We consider a deep fully-connected feedforward ReLU network, and we study a version of identifiability in which we do not assume full knowledge of f_theta, but only the knowledge of f_theta(X), for a finite list X of inputs. In other words, is a sample X rich enough to determine, at least locally, the parameters of the network? To answer this question, we define local lifting operators whose inverses are charts of a smooth manifold of a high dimensional space. The function implemented by the deep ReLU neural network composes the local lifting with a linear operator which depends on the sample. We derive from this convenient representation a geometric necessary and sufficient condition of local identifiability. Looking at tangent spaces, the geometric condition provides: 1/ a sharp and testable necessary condition of identifiability and 2/ a sharp and testable sufficient condition of local identifiability. The validity of the conditions can be tested numerically using backpropagation and matrix rank computations.

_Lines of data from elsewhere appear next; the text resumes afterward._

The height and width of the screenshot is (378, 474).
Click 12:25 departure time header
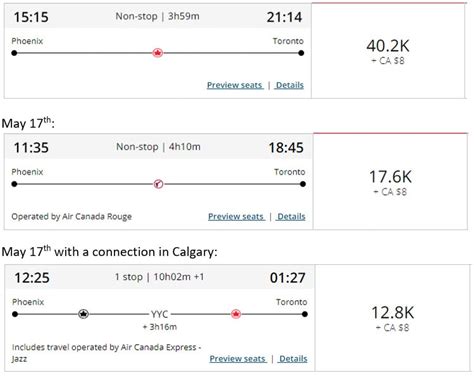pos(32,278)
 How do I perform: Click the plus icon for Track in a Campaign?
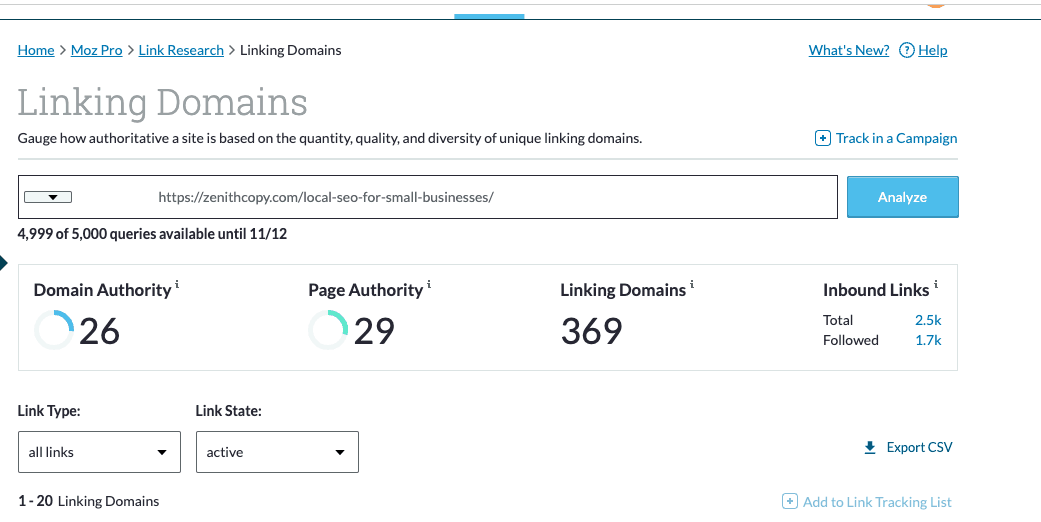pyautogui.click(x=823, y=139)
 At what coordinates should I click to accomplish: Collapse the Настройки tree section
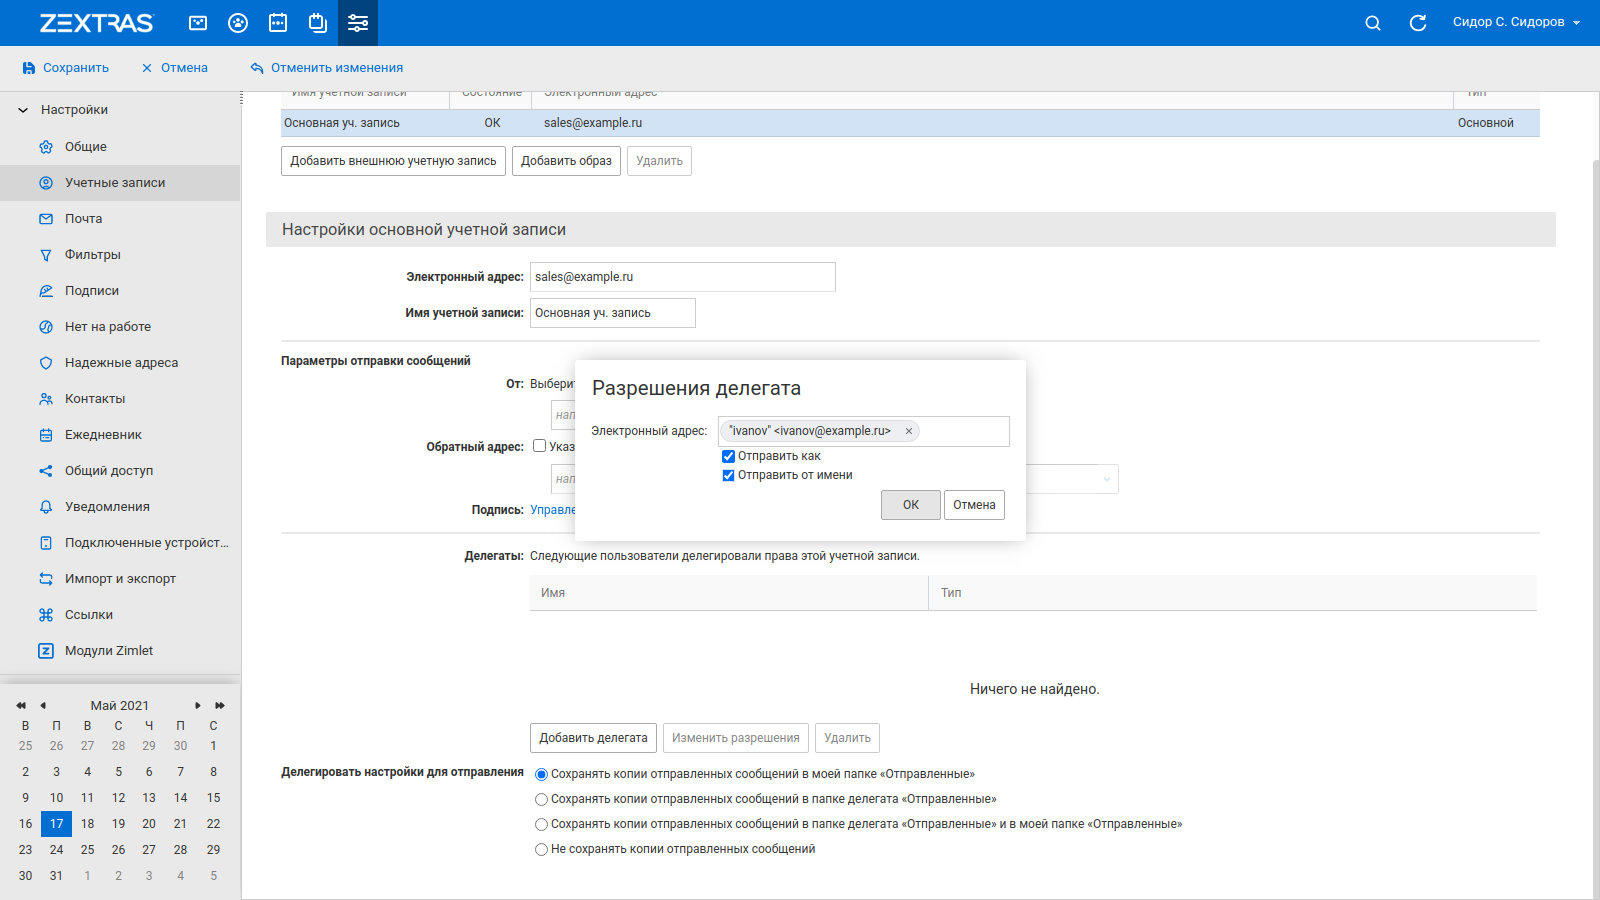click(23, 110)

Armand Foucault : A general approximation lower bound in Lp norm, with applications to feed-forward neural networks
Feed-forward neural networks are known as powerful approximators of functions. A famous result by Cybenko (1989) even states that any continuous function over a compact can be approximated in sup norm as close as required by a one-layer feed-forward neural network with enough parameters. Quantify the approximation capacity, called expressivity, of a function set by a set of neural networks, in term of its structural properties, is a question that has been widely addressed in the past years.
We study the fundamental limits to the expressive power of neural networks. Given two sets F, G of real-valued functions, we first prove a general lower bound on how well functions in F can be approximated in Lp(μ) norm by functions in G, for any p ≥ 1 and any probability measure μ. The lower bound depends on the packing number of F, the range of F, and the fat-shattering dimension of G. We then instantiate this bound to the case where G corresponds to a piecewise-polynomial feed-forward neural network, and describe in details the application to two sets F: Holder balls and multivariate monotonic functions.
William Todo: Counterfactual explanation for multivariate time series
We propose a novel approach to understand abnormal class features on multivariate time series by dividing the latent space generated by a variational autoencoder (VAE) into general and class-based features using contrastive learning. The resulting Contrastive VAE provides a well-organized latent space that enables us to modify only the class-based features and generate counterfactual examples. Our method is able to produce plausible counterfactual observations that highlight the differences between pathological and non-pathological data. We demonstrate the superiority of our approach over other counterfactual methods through a thorough evaluation that shows significant improvements in both validity and performance.